- Instructions to follow
Transcribe the passage of the Montana move-over law text from "Tow truck drivers are" to "by workers’ compensation.".

- Text

━━━━

Montana law requires that drivers move over a lane when emergency vehicles are at the side of the road. The law protects not only police officers and rescue personnel, but tow truck drivers who arrive at an accident scene to remove disabled vehicles and get traffic flowing again.
Unfortunately, many Montana drivers do not obey the move-over law. One Billings tow truck driver, interviewed for a news story, says the cones and warning lights don’t provide much protection. He says it’s a pretty scary experience when a driver hits one of the cones and sends it flying.
Another tow truck operator says drivers typically move over for police vehicles, but not for tow trucks. He says he sees the change in driver behavior as soon as law enforcement vehicles drive away from the scene. A spokesperson for the Montana State Patrol says the move-over law is tough to enforce, because it requires two officers at the scene, one to work the accident and another to warn drivers to move over.
Tow truck drivers are killed on the job an average of once a week in the U.S. There is even a memorial in Chattanooga, Tennessee where the names of those who have died are inscribed.
Drivers who are injured on the job are entitled to recover workers’ compensation benefits under Montana law. Workers’ compensation will cover medical expenses, lost wages and temporary and permanent disability payments. When a driver is killed, surviving family members are entitled to death benefits. If a driver is injured or killed by a negligent driver, they or their family members also have the right to sue that driver and recover damages over and above what is paid by workers’ compensation.

━━━━

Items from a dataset
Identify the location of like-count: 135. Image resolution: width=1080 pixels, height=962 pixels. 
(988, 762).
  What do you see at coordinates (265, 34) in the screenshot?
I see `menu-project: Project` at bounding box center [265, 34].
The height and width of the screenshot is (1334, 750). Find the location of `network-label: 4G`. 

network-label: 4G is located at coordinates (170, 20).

━━━━

- Result of this task
Tow truck drivers are killed on the job an average of once a week in the U.S. There is even a memorial in Chattanooga, Tennessee where the names of those who have died are inscribed.
Drivers who are injured on the job are entitled to recover workers’ compensation benefits under Montana law. Workers’ compensation will cover medical expenses, lost wages and temporary and permanent disability payments. When a driver is killed, surviving family members are entitled to death benefits. If a driver is injured or killed by a negligent driver, they or their family members also have the right to sue that driver and recover damages over and above what is paid by workers’ compensation.